Le très beau livre de Carole Martinez Du domaine des Murmures vient d’obtenir le prix Goncourt des Lycéens et l’on ne peut que se réjouir qu’une histoire qui se déroule aux temps moyenâgeux ait pu toucher des jeunes d’aujourd’hui . On se souvient de son roman aux nombreux prix littéraires en 2007, Le cœur cousu , qui nous avait touché l’âme par la couleur si particulière du style et par la façon dont il parlait au nôtre et le bouleversait.
De nouveau, ce charme opère, un charme vénéneux car le monde dans lequel nous entrons est ingrat, peuplé de personnages forts, immenses, à la stature de mythe, à la dimension homérienne. Le château des Murmures est aujourd’hui au bout «d’un chemin qui perce la forêt épaisse … une plaie entre les arbres» …« ce lieu est tissé de murmures, de filets de voix entrelacées et si vieilles qu’il faut tendre l’oreille pour les percevoir ». Carole Martinez offre au lecteur un monde hors du temps, puisque le XIIème siècle l’est pour nous, tout investi de ses mystères et légendes, de ses croisades et de la vie des héros comme celle des « petites gens ». Dans ce monde, les femmes sont d’importance négligeable, elles ne sont qu’un ventre permettant aux hommes de bâtir leur lignée.
Esclarmonde, à 15 ans, refuse le mariage qu’on lui impose, par une décision où elle se révèle une sœur des féministes d’aujourd’hui et d’hier, et demande à être quasiment emmurée dans quelques mètres carrés de pierres: « Le pouvoir des immobiles était grand en mon siècle.

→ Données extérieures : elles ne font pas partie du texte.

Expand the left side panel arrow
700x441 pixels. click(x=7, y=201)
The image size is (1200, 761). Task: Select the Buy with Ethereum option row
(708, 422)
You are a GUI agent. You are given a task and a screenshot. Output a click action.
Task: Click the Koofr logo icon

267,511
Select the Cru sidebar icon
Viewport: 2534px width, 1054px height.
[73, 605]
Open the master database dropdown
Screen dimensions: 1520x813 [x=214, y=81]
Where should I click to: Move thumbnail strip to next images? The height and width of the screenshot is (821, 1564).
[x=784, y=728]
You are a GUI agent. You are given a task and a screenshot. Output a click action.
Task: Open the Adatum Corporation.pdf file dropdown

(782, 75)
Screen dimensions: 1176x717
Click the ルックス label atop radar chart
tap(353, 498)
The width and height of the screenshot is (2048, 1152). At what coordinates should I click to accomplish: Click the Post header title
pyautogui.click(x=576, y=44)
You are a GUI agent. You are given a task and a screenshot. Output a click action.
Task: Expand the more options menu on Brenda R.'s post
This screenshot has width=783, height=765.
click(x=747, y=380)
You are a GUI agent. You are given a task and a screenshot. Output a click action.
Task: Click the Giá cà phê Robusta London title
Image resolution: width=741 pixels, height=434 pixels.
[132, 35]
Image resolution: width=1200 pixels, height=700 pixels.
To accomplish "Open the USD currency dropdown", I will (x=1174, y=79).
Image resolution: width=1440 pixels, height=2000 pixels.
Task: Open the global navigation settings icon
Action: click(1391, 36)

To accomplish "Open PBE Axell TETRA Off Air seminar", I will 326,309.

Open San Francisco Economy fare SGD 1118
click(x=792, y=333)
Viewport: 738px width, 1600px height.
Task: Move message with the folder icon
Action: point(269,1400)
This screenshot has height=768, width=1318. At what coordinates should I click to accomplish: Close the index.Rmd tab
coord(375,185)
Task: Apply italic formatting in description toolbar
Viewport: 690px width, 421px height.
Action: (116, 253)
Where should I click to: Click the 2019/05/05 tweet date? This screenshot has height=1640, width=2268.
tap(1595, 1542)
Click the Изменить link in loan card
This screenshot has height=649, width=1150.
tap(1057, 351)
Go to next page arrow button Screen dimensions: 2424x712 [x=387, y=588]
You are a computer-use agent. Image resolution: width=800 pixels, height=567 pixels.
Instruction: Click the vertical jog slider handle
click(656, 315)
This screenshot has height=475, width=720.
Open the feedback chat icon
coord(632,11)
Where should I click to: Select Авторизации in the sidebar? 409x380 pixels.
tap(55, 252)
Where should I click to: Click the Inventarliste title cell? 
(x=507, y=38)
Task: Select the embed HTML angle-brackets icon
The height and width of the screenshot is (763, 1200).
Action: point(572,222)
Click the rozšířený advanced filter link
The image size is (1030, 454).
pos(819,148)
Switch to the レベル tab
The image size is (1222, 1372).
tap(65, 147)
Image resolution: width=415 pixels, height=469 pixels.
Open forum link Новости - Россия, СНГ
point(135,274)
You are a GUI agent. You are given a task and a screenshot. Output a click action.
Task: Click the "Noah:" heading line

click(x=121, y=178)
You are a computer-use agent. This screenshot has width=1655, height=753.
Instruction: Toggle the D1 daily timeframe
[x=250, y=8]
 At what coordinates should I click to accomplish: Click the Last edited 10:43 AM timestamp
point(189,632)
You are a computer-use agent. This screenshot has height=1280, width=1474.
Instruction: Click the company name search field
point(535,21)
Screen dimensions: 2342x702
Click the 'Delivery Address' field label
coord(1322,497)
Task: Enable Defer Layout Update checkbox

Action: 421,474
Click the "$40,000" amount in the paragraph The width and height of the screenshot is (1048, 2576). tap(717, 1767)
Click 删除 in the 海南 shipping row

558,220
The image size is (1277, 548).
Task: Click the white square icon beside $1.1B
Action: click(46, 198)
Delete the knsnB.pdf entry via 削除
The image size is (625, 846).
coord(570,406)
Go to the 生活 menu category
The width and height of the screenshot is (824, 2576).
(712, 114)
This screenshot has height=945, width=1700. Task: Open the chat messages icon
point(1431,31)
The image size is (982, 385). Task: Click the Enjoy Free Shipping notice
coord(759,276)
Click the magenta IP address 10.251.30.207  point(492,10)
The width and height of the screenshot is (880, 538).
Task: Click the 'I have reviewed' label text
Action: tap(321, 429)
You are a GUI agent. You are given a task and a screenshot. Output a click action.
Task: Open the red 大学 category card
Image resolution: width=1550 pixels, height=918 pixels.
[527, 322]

Grâce à ce réseau d’emmurées, les paroles m’arrivaient, portées par les pèlerins, transformées par les patois, les accents, les oublis des messagers ». Esclarmonde prend, ainsi «agenouillée au carrefour des vivants et des morts», un éclat exceptionnel, alors que cette vie la transforme et que se voulant libre des diktats du mariage, elle se retrouve piégée par ses propres émotions : « N’est ce pas terrible de perdre ainsi son cap en pleine traversée, de ne plus savoir où l’on va ni comment rentrer chez soi, de ne plus même comprendre pourquoi on est partie, je me suis condamnée à errer jusqu’à la mort dans un réduit de quelques pieds de large, et j’ai oublié ce que je comptais trouver entre ces murs ». En fait, du fond de sa « tombe » et grâce à l’ouverture aux autres que permet sa « fenestrelle » tendue de barreaux, Esclarmonde se trouve dans une position dominante, et inspire aux autres leurs actions jusqu’à celles de son père, dont elle va à son tour- décider de la vie…et de la mort.
Mais c’est l’amour qui la traverse, la transperce et la fait douter. Un amour beau, pur et immense comme celui que l’on a pour son enfant, un tel amour ouvrira son âme et lui permettra de se découvrir « amoureuse du ciel immense contenu dans les yeux » d’un autre.